The plot seemed simple enough. Steve and Liz Berry decided to move from St. Mary’s, where they’d lived for decades, to St. Augustine, a town the couple had grown to love, and needed to find a new home. Liz was pretty specific about what she was looking for: a house in a neighborhood. Since their St. Mary’s home was a little like living in the country, she wanted the family, which includes 13-year-old Elizabeth and 9-year-old Eli, to feel a sense of community where they lived (Steve also has two grown children, Katie and Kevin, from a previous marriage). Steve, however, thickened the plot with a list of far more complex requirements.
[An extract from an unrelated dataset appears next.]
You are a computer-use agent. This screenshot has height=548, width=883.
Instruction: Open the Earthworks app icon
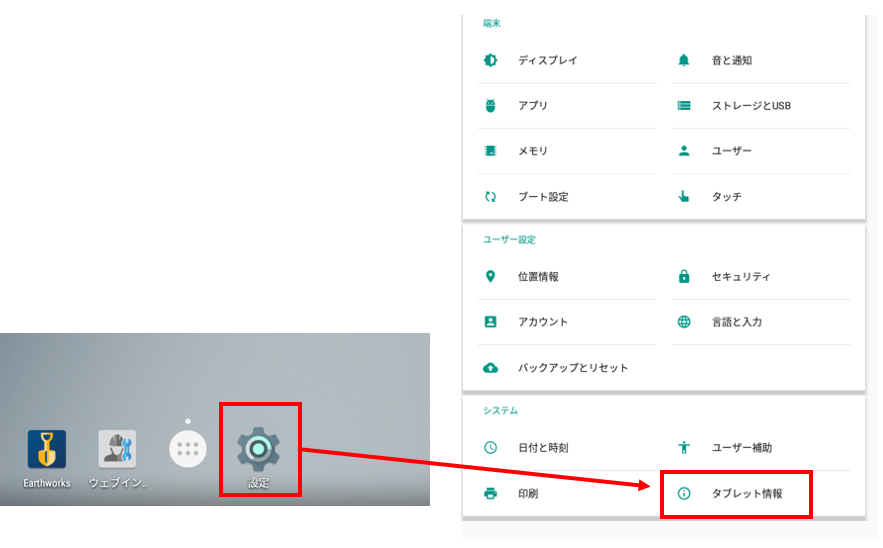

Having gone through the painstaking process of building multiple custom homes and without knowing any contractors in the area, he challenged their realtor to find an existing house, one that was move-in ready, didn’t need significant repairs or remodeling and would be understated enough to allow them to make the house their own.
PART I
“We looked at 15 to 20 houses and as soon as we walked in this one, I said, ‘This is it’,” Steve recalls. Liz certainly didn’t need much convincing. “I could have lived in a tent on a piece of property as long as we had neighbors nearby, sidewalks and other kids around,” she says. But at first glance, the dull, brown stucco exterior, stark white walls, simple decor and lack of window treatments didn’t exactly resonate with her as it did with her husband. It’s not surprising that a blank canvas would appeal to him. As the author of 12 novels, including New York Times best sellers The Alexandria Link, The Venetian Betrayal and The Charlemagne Pursuit, Steve has crafted a career out of bringing empty pages to life through imagination, passion and vision. A blank slate of a house should be no different.
PART II
After pulling together a talented design team, the Berrys decided they wanted to convey two specific themes throughout the house—comfort and meaning—but with an element of surprise.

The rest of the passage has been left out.